SACEM et licences Creative Commons, désaccord stratégique

sacem-cc.png Depuis le 1er janvier 2012 et au moins jusque mi 2013, les auteurs ayant confié la gestion de leurs droits à la SACEM peuvent opter pour l'une des trois licences Creative Commons non commerciales et ainsi autoriser certains usages de leurs œuvres à titre gratuit. S'il convient de saluer la prise en compte de ces licences par la SACEM, cette décision suscite tout de même bien des doutes.

Pendant des décennies les interdits faits au public par le droit d'auteur tels que reproduction et diffusion publique étaient respectés tout simplement parce qu'incontournables pour la plupart des individus. Qui en effet pouvait fabriquer des 78 tours ou des vinyles dans sa cuisine, installer antenne et émetteur de radio dans son grenier ou transformer son salon en studio de télévision ? Mais avec internet tout change. Pour quelques euros mensuels chacun peut adresser en direct textes, images, sons et films à deux milliards d'êtres humains. Que ça plaise ou non, il faut bien faire avec.

La décision de la SACEM est donc certainement à saluer en ce qu'elle témoigne de son intérêt pour la nécessaire évolution du droit d'auteur dans la société de l'information. Mais cette expérience annoncée comme temporaire se soldera probablement par un échec car en première analyse la seule utilité que l'on puisse lui trouver est qu'elle montre les limites de certains mécanismes actuels. À l'image de ces mécanismes, elle est incohérente en soi, fait ressortir le manque cruel de gestion collective des droits voisins et en définitive ne récompense ni l'auteur ni le producteur. Démonstration.

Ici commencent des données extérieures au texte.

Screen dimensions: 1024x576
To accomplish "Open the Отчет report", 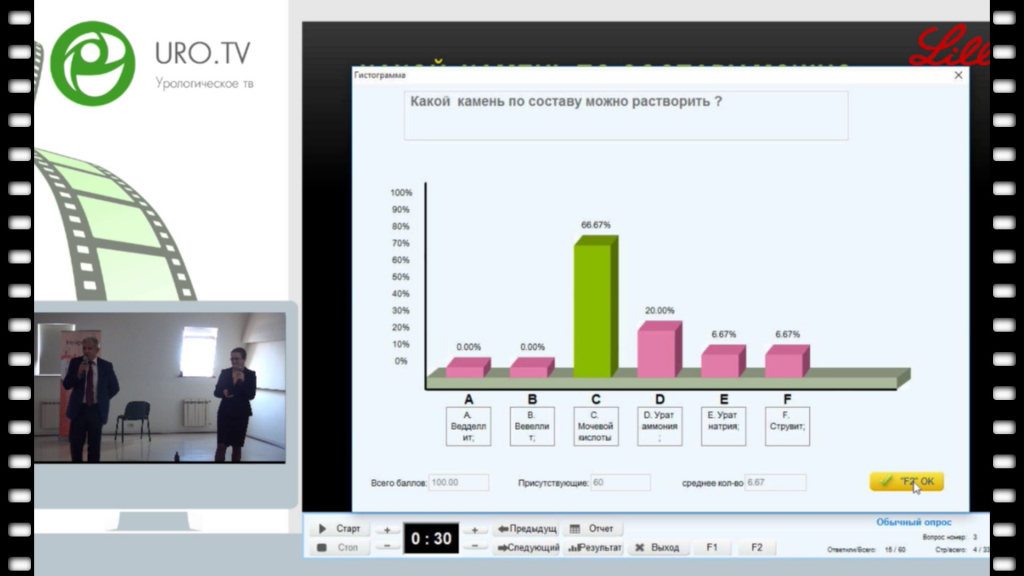I will tap(593, 529).
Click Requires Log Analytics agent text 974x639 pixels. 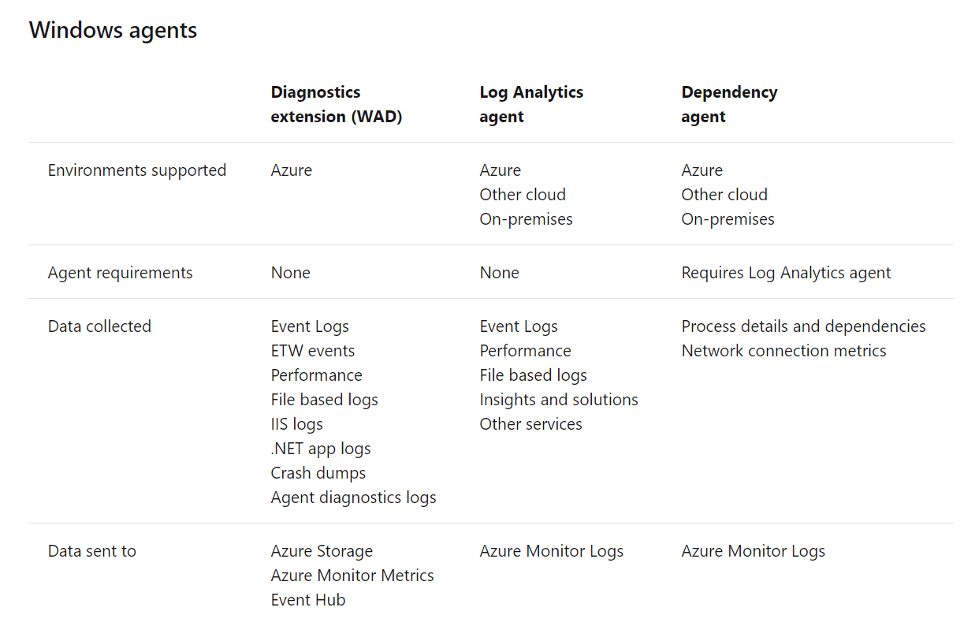click(786, 273)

Des incohérences internes insolubles

Dès les premières lignes d'explication, la SACEM annonce que cette possibilité offerte aux auteurs leur permettra de « développer la promotion de leurs œuvres », ce qui semble prometteur. Bien sûr, la condition est que l'utilisation de l'œuvre devra être non-commerciale, ce qui se définit par le fait de ne donner lieu à aucun avantage commercial. Le problème qui se pose d'emblée est donc de savoir si la promotion d'une œuvre donne ou pas un tel avantage. Par soucis de clarté, la SACEM prend le soin de donner quelques exemples d'utilisation qui seront bel et bien considérées comme commerciales, et nous y trouvons « toute utilisation d’une œuvre à des fins de promotion, ou en lien avec la promotion, d’un quelconque produit ou service et quel qu’en soit le bénéficiaire ». C'est donc très clair, un artiste ne peut pas utiliser la diffusion sous licence CC pour faire sa propre promotion. L'expérience perd d'un coup pas mal de son intérêt.

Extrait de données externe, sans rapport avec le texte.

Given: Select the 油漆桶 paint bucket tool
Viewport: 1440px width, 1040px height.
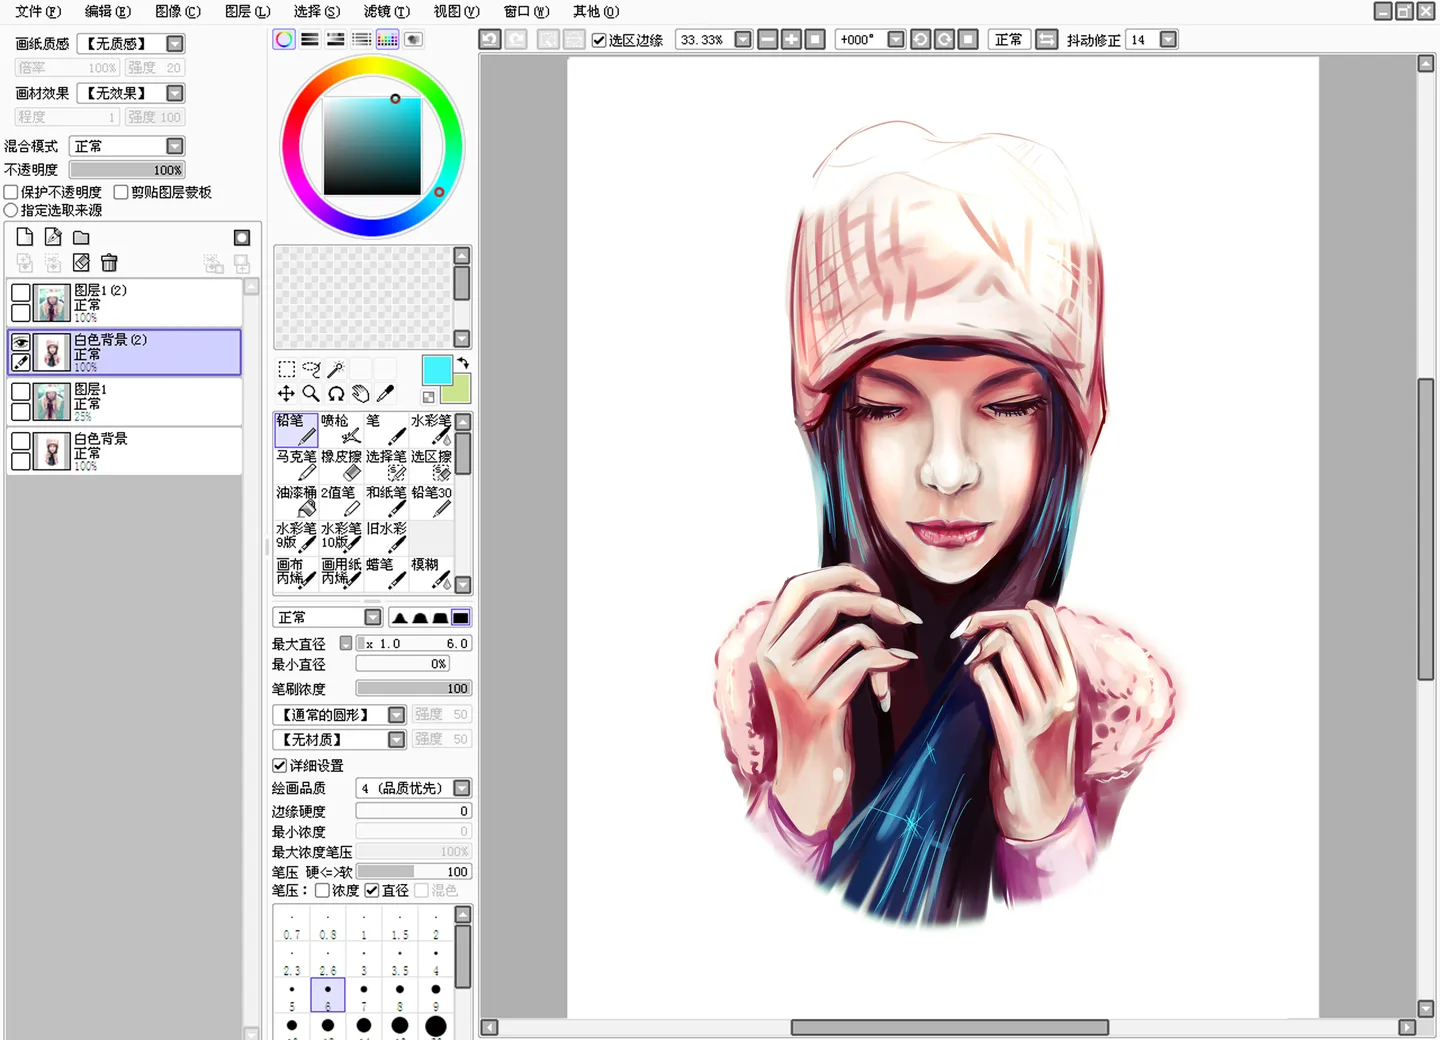Looking at the screenshot, I should 296,500.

De même, la SACEM interdit l'usage libre dans une situation qu'elle qualifie de mixte, c'est à dire dans laquelle certaines œuvres accessibles à l'écoute ou au téléchargement seraient sous licence libre mais où d'autres ne le seraient pas. Ceci signifie qu'un auteur ne peut pas offrir une chanson à côté d'autres qui elles seraient vendues. Donc aucune plateforme de téléchargement commercial ne pourra les diffuser gratuitement. Adieu la promo sur iTunes, Spotify, Deezer, Qobuz ou autre, même Jamendo car la société propose aussi des prestations commerciales autour des œuvres.

Autre problème manifeste, le fait que les auteurs aient le choix. Comment les internautes qui souhaitent partager une œuvre peuvent-ils non seulement savoir si elle se trouve en licence CC ou pas mais également si la licence CC s'applique dans le cadre où ils procèdent à l'échange ? Par exemple, en téléchargeant le fichier depuis un site qui n'affiche aucune publicité, et donc ne tire aucun avantage commercial de la disponibilité du fichier, tout va bien. Mais si au contraire le site affiche de la publicité, et même si c'est simplement pour faire face aux frais d'hébergement, alors les droits doivent être payés. Et si en tant que visiteur du site je ne sais pas s'il affiche de la publicité ou pas car j'utilise un filtre anti-pub comme AdBlock Plus ?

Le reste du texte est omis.